Vinod Khanna (extreme left) in a still from ‘Amar, Akbar and Anthony’.

Amar Akbar Anthony (1977)

The film that typified “Bollywood" before the term even existed. Amitabh Bachchan is at the centre of Manmohan Desai’s film, but Khanna, as police inspector Amar, gives a typically square-jawed performance, and carries off a thin moustache like few before or after him could.

Vinod Khanna and Zeenat Aman in a still from ‘Qurbani’.

Qurbani (1980)

Feroz Khan’s Qurbani, regarded as one of the classier Hindi thrillers not directed by Vijay Anand, had Khanna in relaxed form, directed by and starring opposite the even more relaxed Khan.

Vinod Khanna in a still from ‘Dayavan’.

Dayavan (1988)

By the end of the 1980s, Khanna wasn’t the box-office draw he’d once been. Dayavan, a remake of Mani Ratnam’s Nayakan (itself a remake of The Godfather), was one of the last effective outings of Khanna the action hero. The film lacks the polish of the Ratnam version, but in the latter half, Khanna displays the kind of weight that would inform his “dangerous elder statesman" roles in Risk and 99.

Vinod Khanna as a womanizing poet in ‘Leela’.

Leela (2002)

Khanna only had a small supporting role in this 2002 film, but as a womanizing poet whose wife (Dimple Kapadia) finds herself attracted to a younger man, he reveals a gentler side to his virile persona than most would associate with the actor.

Vinod Khanna plays an expert in cricket betting in ‘99’.

99 (2009)

Khanna’s last great performance came in this madcap screwball comedy by Raj Nidimoru and Krishna DK. He plays JC, an expert in cricket betting, with the kind of attention-demanding authority that comes from clocking four decades of screen-time.
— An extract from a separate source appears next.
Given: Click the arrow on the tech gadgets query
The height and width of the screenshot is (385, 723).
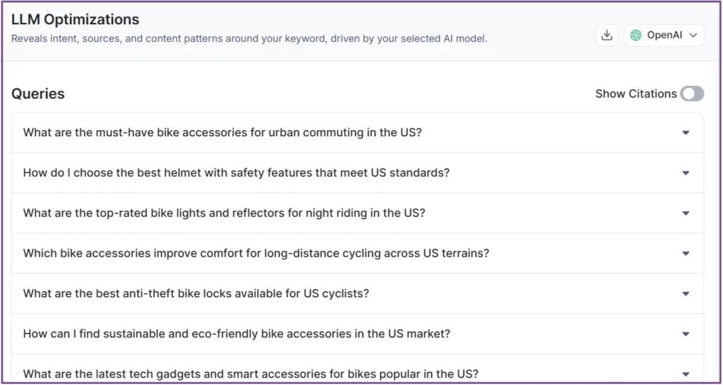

Two film-makers look back at their association with Vinod Khanna

Krishna DK

“For people who have grown up watching Hindi films, Vinod Khanna was a legend. We needed someone iconic, larger-than-life for the character of JC in 99. We needed a star with baggage, so that as soon as he came in, the audience knew they need to pay attention. When we went to see him with the script, we had no connections with the industry and didn’t have much hope. But to our surprise, he said yes. He had a beard at the time and a sort of gruff look. We told him to retain it."

Prabhu Deva

“When there were reports sometime back about him being sick I didn’t believe in them. Maybe it’s because I still look at him as the smart, manly superstar I grew up watching, with this great body and broad shoulders. On my films Wanted and Ramayya Vasthavayya, I remember he would arrive on the sets with style – carrying a small leather bag, chewing gum. He was a great guy. On the sets of Ramaiyya, he and Randhir Kapoor would chat about the old days and we would sit like kids asking “What happened next?"